■ WHAT IS EXPECTED: In the data below, find the line containing "Image resolution: width=482"; transcribe it and each line after it exactly, through the last, skipping pictures.

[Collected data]
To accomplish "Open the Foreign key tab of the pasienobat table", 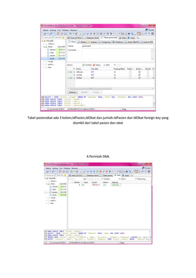I will coord(104,42).
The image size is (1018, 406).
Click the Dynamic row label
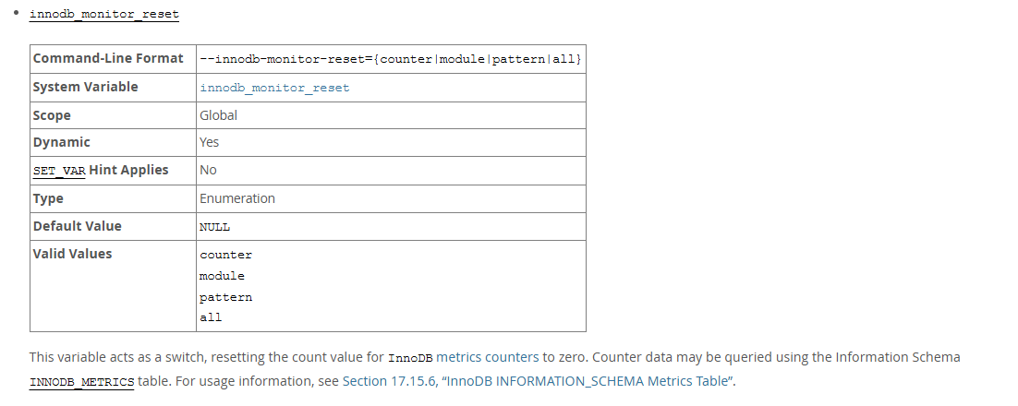pos(61,142)
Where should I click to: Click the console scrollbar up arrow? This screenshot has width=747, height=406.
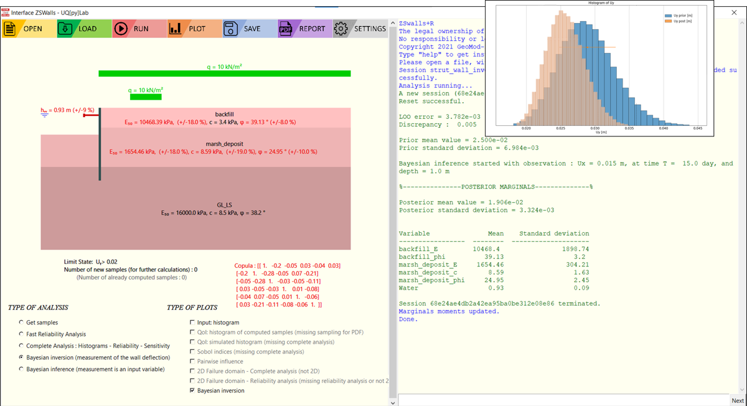pyautogui.click(x=392, y=24)
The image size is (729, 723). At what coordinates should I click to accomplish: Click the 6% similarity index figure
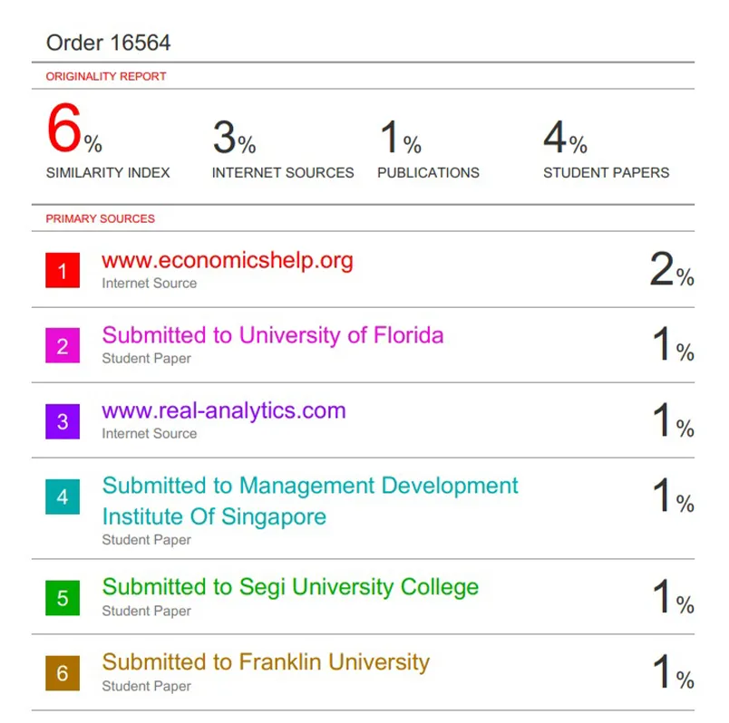73,131

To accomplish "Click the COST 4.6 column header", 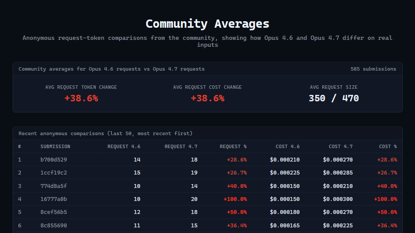I will click(x=288, y=146).
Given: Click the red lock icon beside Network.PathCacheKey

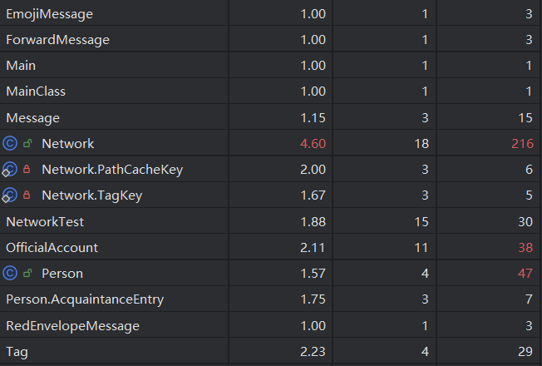Looking at the screenshot, I should tap(27, 169).
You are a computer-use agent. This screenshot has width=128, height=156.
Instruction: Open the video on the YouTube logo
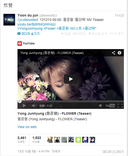tap(110, 106)
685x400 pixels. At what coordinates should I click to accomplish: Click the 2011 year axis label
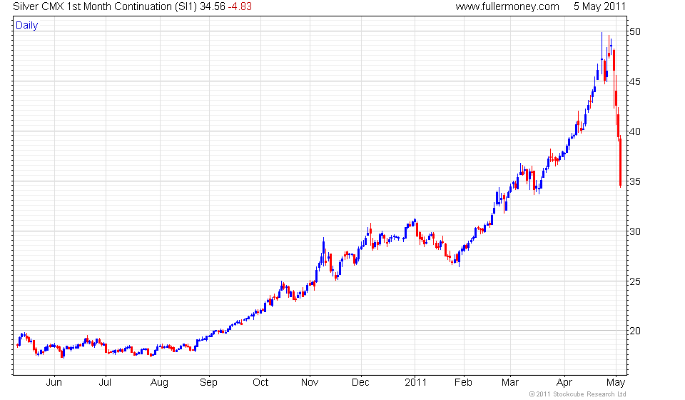[415, 383]
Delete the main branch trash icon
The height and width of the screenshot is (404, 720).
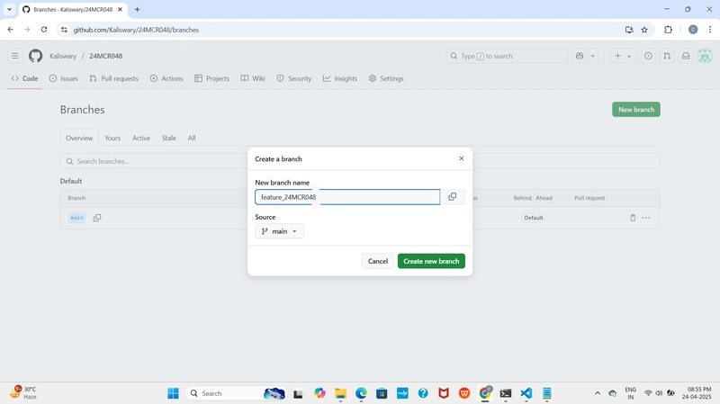[x=633, y=218]
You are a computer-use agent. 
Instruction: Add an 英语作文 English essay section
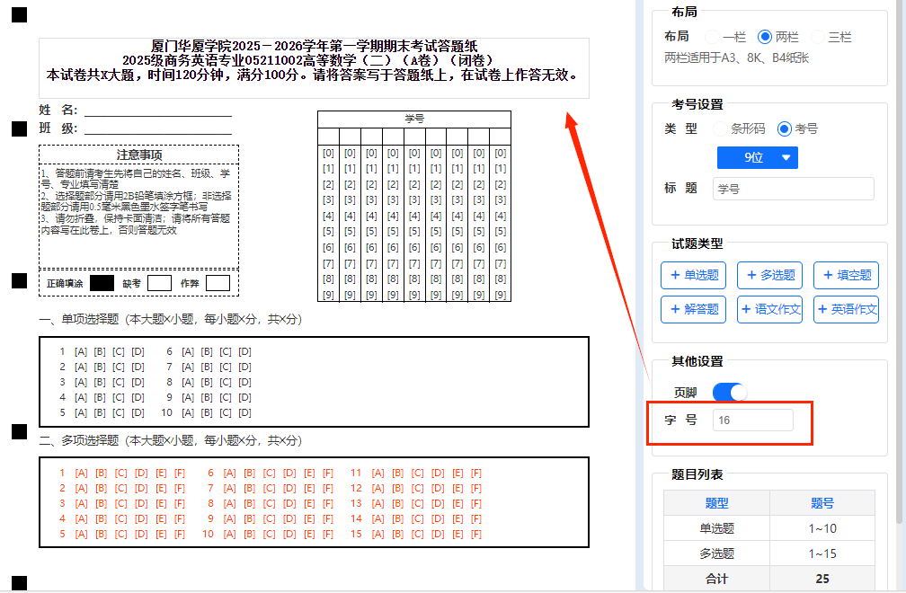click(x=846, y=309)
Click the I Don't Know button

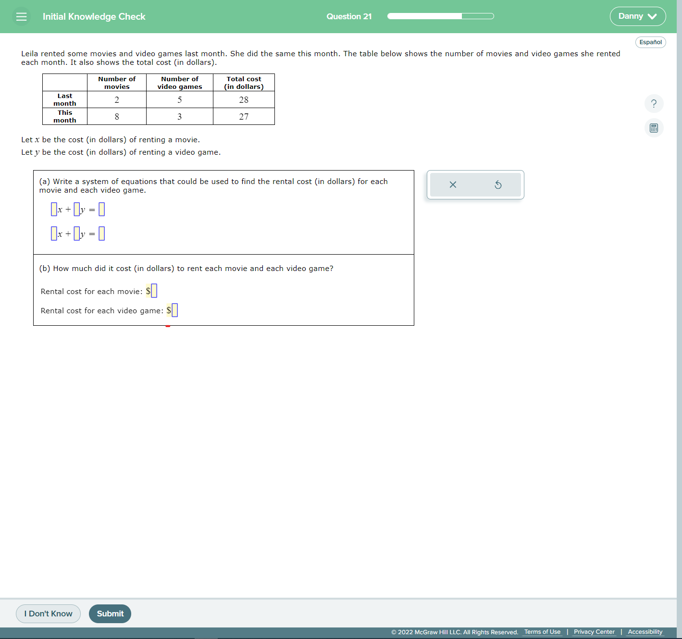48,614
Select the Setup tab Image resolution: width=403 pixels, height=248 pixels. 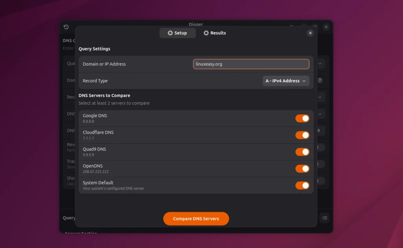177,33
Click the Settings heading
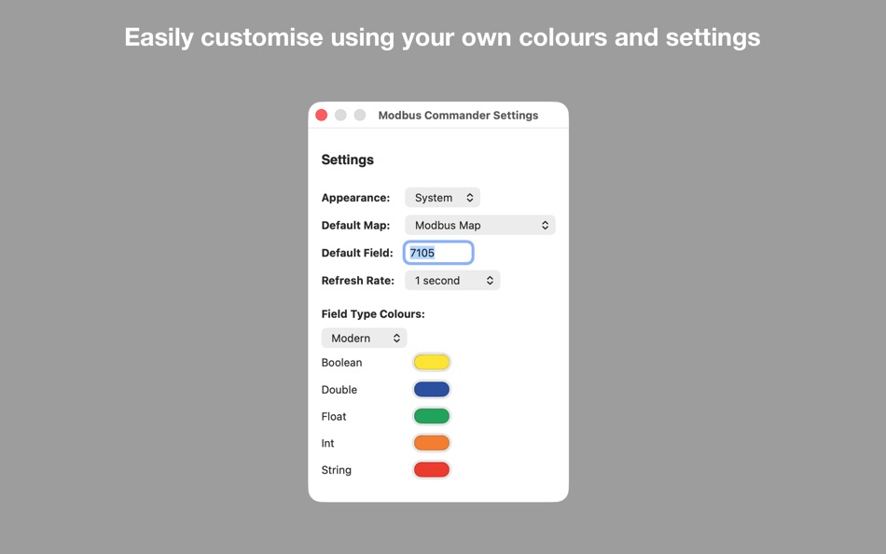Image resolution: width=886 pixels, height=554 pixels. click(347, 159)
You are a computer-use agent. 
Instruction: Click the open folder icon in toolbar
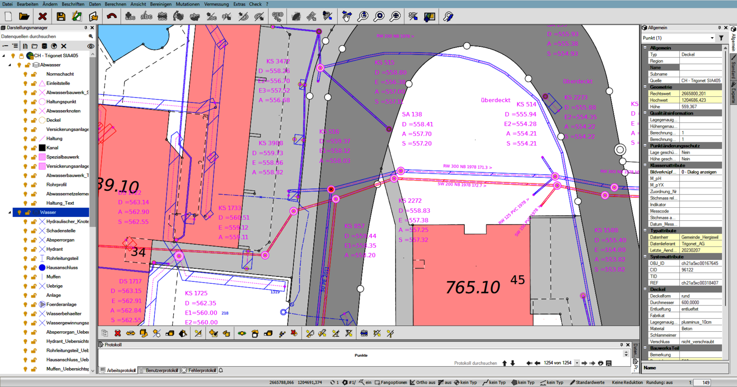pos(24,17)
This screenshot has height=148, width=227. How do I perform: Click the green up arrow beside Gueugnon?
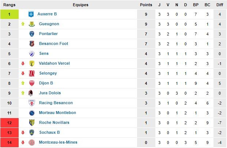(23, 24)
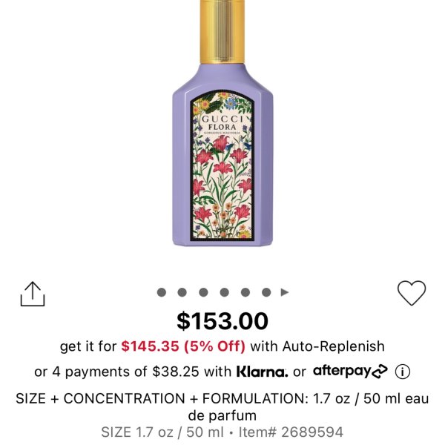Tap the $153.00 price
445x445 pixels.
[223, 321]
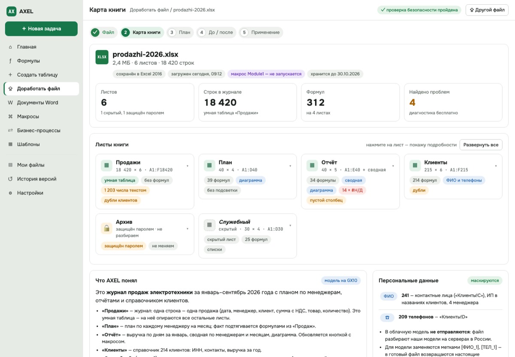Open Формулы via its sidebar icon

(x=10, y=61)
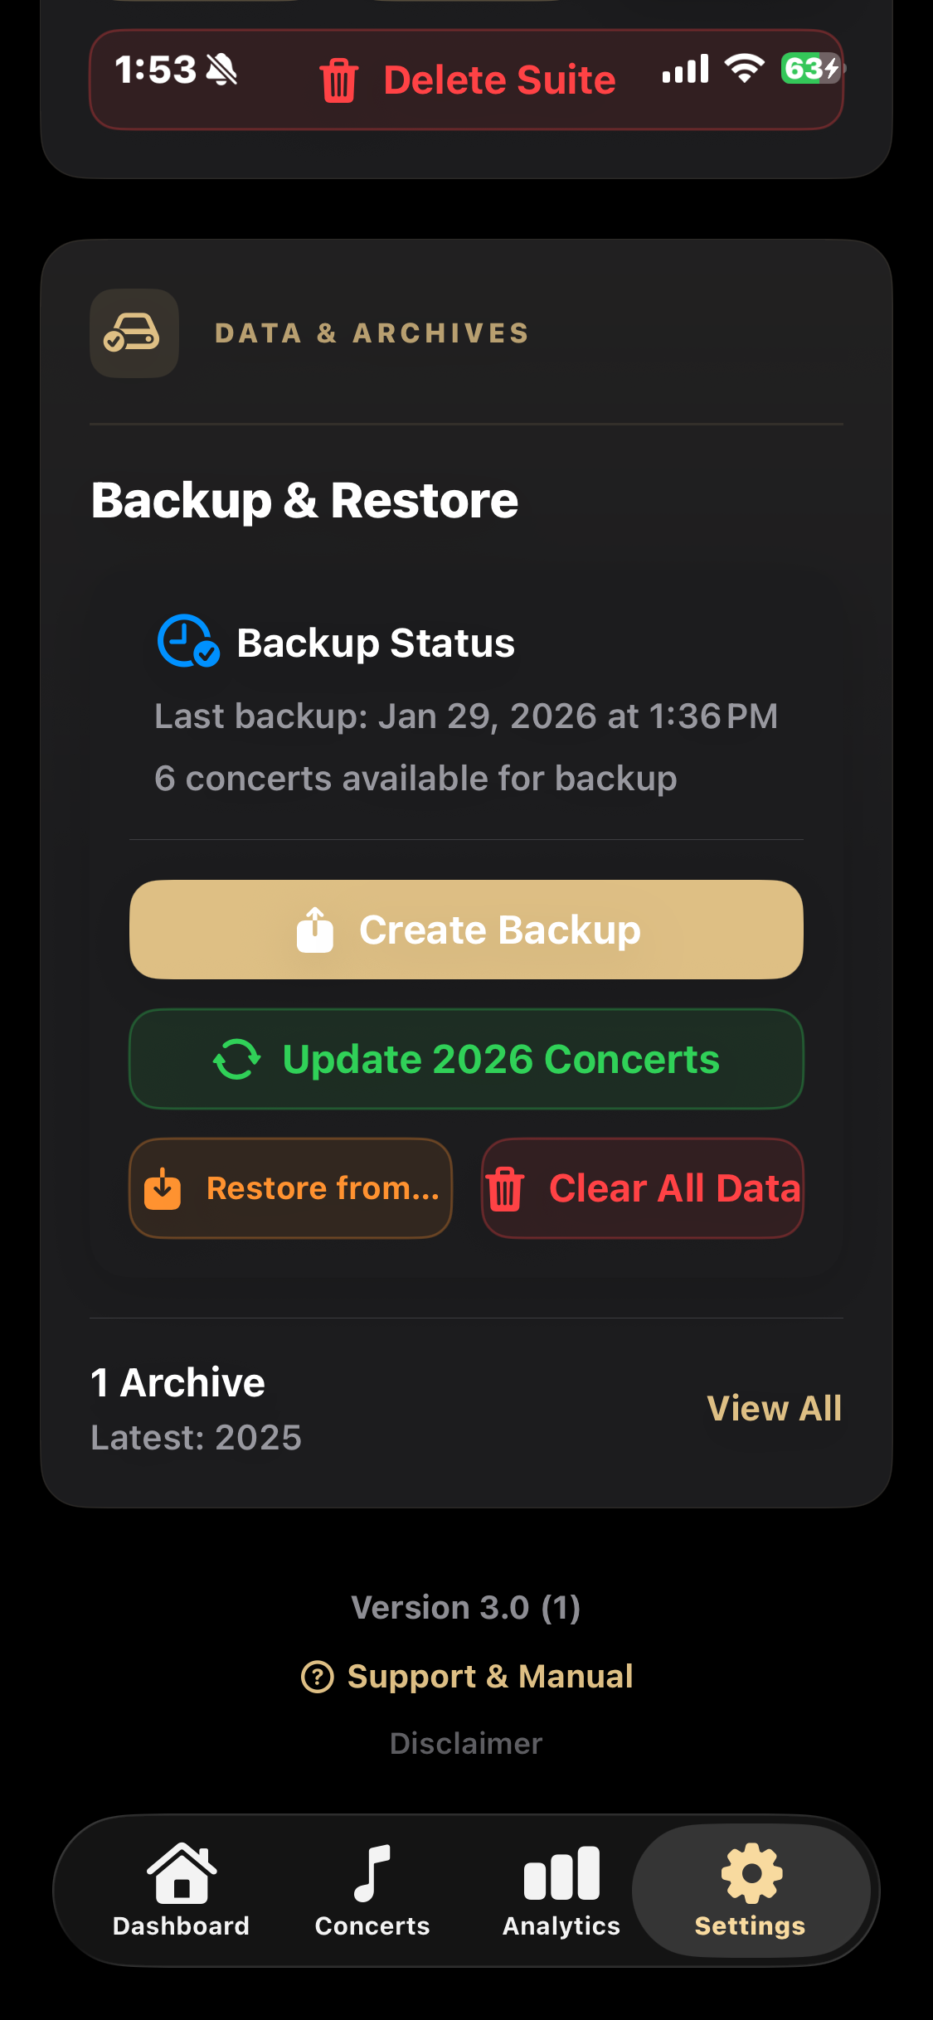Open View All archives
This screenshot has width=933, height=2020.
[774, 1408]
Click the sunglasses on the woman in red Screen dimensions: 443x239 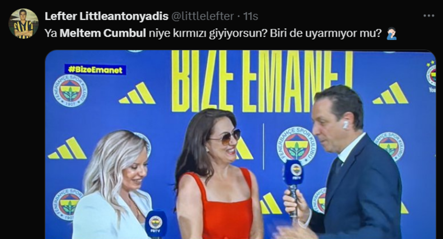[225, 136]
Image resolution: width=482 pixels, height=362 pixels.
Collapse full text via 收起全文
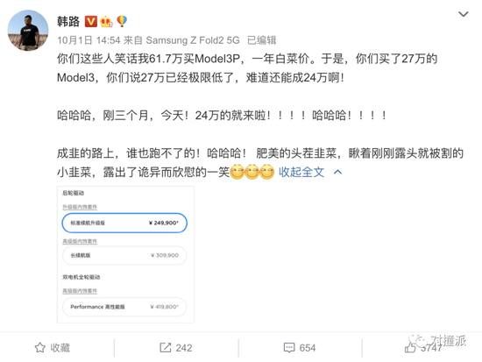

■ ANSWER BOX:
Image resolution: width=482 pixels, height=362 pixels.
Collapse full text via 收起全文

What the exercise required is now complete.